*** Opening Extracted data ***

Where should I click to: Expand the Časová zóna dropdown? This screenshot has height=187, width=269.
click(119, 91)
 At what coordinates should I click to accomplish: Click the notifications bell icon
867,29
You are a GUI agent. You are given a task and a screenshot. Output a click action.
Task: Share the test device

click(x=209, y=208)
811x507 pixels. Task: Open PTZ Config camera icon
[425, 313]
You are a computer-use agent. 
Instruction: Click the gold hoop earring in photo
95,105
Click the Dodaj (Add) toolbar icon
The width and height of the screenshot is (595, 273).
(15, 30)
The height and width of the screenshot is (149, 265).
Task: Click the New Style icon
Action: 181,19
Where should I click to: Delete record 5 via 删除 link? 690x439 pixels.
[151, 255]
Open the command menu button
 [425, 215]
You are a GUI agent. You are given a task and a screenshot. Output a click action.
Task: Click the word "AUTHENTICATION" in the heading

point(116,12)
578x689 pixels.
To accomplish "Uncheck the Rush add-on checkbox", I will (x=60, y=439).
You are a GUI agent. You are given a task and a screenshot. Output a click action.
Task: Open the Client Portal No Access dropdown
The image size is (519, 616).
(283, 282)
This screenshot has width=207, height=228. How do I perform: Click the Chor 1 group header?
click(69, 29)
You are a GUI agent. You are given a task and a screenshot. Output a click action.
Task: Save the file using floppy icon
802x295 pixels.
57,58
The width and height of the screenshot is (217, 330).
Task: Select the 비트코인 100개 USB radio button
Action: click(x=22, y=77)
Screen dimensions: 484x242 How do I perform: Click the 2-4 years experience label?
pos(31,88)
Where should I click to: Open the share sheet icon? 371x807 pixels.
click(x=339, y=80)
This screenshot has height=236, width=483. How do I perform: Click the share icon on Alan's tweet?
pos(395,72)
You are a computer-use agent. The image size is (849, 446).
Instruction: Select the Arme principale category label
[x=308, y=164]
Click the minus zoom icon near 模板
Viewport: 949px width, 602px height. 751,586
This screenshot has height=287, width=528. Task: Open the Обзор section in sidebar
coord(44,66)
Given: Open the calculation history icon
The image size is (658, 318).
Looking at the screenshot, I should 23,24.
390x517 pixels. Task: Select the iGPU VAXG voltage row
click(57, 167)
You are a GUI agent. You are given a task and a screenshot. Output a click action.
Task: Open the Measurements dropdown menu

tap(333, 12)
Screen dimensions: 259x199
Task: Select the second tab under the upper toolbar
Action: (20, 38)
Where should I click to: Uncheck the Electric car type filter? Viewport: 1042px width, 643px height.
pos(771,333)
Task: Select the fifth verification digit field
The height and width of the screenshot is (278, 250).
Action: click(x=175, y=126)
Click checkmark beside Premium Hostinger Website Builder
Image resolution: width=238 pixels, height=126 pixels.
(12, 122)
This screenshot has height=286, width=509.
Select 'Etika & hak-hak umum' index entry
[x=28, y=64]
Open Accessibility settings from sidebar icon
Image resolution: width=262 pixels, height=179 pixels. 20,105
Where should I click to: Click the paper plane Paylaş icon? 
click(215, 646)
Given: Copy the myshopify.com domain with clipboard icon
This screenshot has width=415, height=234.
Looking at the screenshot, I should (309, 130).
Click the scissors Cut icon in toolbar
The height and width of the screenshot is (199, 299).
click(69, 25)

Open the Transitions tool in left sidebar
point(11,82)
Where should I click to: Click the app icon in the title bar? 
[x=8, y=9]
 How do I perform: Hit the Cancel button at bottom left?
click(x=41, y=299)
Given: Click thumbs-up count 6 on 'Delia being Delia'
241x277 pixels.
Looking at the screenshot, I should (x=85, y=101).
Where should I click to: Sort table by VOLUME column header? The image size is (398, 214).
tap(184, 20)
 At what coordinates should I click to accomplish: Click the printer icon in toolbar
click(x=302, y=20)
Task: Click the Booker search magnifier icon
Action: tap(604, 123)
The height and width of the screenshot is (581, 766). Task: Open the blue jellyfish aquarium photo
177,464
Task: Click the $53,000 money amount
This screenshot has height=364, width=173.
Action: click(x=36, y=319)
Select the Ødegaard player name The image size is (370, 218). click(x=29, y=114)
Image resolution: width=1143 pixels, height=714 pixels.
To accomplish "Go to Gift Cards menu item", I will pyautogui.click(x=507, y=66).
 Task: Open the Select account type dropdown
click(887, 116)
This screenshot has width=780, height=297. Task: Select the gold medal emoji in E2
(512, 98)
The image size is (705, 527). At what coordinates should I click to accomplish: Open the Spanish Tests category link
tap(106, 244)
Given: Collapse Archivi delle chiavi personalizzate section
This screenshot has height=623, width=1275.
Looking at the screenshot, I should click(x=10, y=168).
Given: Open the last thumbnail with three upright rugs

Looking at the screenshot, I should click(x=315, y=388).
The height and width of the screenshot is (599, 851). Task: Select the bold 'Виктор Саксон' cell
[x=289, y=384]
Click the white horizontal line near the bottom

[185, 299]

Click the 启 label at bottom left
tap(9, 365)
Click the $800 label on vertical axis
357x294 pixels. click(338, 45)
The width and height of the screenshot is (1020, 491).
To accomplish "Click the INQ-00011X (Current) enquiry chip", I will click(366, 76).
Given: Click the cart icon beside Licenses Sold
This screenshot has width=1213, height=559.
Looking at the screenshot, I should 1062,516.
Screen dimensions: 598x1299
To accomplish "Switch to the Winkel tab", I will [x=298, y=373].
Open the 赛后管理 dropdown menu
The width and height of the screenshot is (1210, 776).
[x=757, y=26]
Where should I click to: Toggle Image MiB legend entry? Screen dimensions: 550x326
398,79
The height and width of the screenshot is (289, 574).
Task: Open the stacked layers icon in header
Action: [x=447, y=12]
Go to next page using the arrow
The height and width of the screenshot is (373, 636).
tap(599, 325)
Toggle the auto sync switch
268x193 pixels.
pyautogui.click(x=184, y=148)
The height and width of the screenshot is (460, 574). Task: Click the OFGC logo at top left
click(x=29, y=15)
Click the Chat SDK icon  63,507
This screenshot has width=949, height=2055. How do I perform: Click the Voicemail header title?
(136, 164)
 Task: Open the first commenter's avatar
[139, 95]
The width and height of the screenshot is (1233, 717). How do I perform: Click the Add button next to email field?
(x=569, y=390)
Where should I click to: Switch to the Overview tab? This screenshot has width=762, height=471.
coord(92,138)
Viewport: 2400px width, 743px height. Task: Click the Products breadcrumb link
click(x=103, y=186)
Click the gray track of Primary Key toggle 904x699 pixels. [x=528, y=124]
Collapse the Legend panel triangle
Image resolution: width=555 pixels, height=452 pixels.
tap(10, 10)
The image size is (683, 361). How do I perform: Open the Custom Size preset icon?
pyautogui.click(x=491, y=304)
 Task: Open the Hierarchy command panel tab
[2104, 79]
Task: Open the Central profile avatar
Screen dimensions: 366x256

*** Closing Extracted data ***

— Required work —
Copy every line of the listing that includes the string "beside".

— Response to this exercise —
Click checkmark beside Premium Hostinger Website Builder
Given: Click the cart icon beside Licenses Sold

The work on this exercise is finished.